Равным образом наряду с высшим друидским знанием существовала популярная антропоморфная религия. По крайней мере, в I в. до н. э. кельты имели многочисленные статуи своих богов — plurima simulacra, по Цезарю. Вне всякого сомнения, они свидетельствуют о средиземноморских влияниях, ни одна европейская неклассическая религия не смогла перенести в план искусства образы своих богов; они, возможно, заимствовали традиционные представления доисторического периода. Впрочем, полагают, что аниконийский культ восходит к традиции мегалитизма, процветавшей в конце доисторического периода на земле, которая была позднее занята кельтами. Обряды перехода в мир мертвых и некоторые детали культа героев связаны с этим древним пластом. Но возможно, и не было необходимости обращаться к столь отдаленному прошлому, переплетая традиции, прошедшие через тысячелетия.
К сожалению, мы не имеем ни одного культового изображения, которое можно было бы без колебаний датировать дороманским периодом. Кроме чеканной маски из музея Тарба и божества из Борей-сюр-Жюин (Эссон), деревянные статуи, такие как статуи из святилища у верховий Сены, несомненно, позволяют нам составить представление о кельтских народных образах. Впрочем, осколки галло-римских представлений, проявляющиеся в бесконечном воспроизведении богов и богинь, «одетых поримски», как писал Беренс, — можно также сказать, «одетых на эллинистический манер», — соответствуют дезинтеграции друидизма, трансформации культа по римскому обычаю: был сооружен алтарь, посвященный Риму и Августу, — религиозный центр лояльности трех Галлий, заменивший прежнее святилище карнутов, где собирались друиды. Политическая цель этой религиозной трансформации достаточно ясна: римляне, обычно опиравшиеся на аристократическое меньшинство, таким образом могли получить расположение народных масс.

■ Предоставленные материалы

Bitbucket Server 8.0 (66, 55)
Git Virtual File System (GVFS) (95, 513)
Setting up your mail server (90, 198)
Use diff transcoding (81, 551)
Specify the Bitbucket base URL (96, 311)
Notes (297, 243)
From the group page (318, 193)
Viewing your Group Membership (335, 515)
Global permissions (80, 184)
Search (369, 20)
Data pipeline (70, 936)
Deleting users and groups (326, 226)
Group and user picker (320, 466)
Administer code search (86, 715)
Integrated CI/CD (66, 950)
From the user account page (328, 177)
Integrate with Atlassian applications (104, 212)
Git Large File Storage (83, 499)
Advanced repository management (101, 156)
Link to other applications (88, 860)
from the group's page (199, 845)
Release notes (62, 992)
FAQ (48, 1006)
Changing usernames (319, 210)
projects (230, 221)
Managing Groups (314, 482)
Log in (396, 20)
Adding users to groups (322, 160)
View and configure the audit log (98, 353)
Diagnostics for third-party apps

■ Описание задания
Определите, согласуются ли с текстом о кельтской религии три утверждения: (a) по Цезарю, у кельтов было много статуй богов; (b) сохранилось немало культовых изображений, которые можно уверенно датировать дороманским периодом; (c) алтарь, посвященный Риму и Августу, заменил прежнее святилище карнутов. Для каждого ответьте «да» или «нет» и приведите решающие слова текста точной цитатой.

■ Ответ
(a) Да: «кельты имели многочисленные статуи своих богов — plurima simulacra, по Цезарю».
(b) Нет: «мы не имеем ни одного культового изображения, которое можно было бы без колебаний датировать дороманским периодом».
(c) Да: «заменивший прежнее святилище карнутов, где собирались друиды».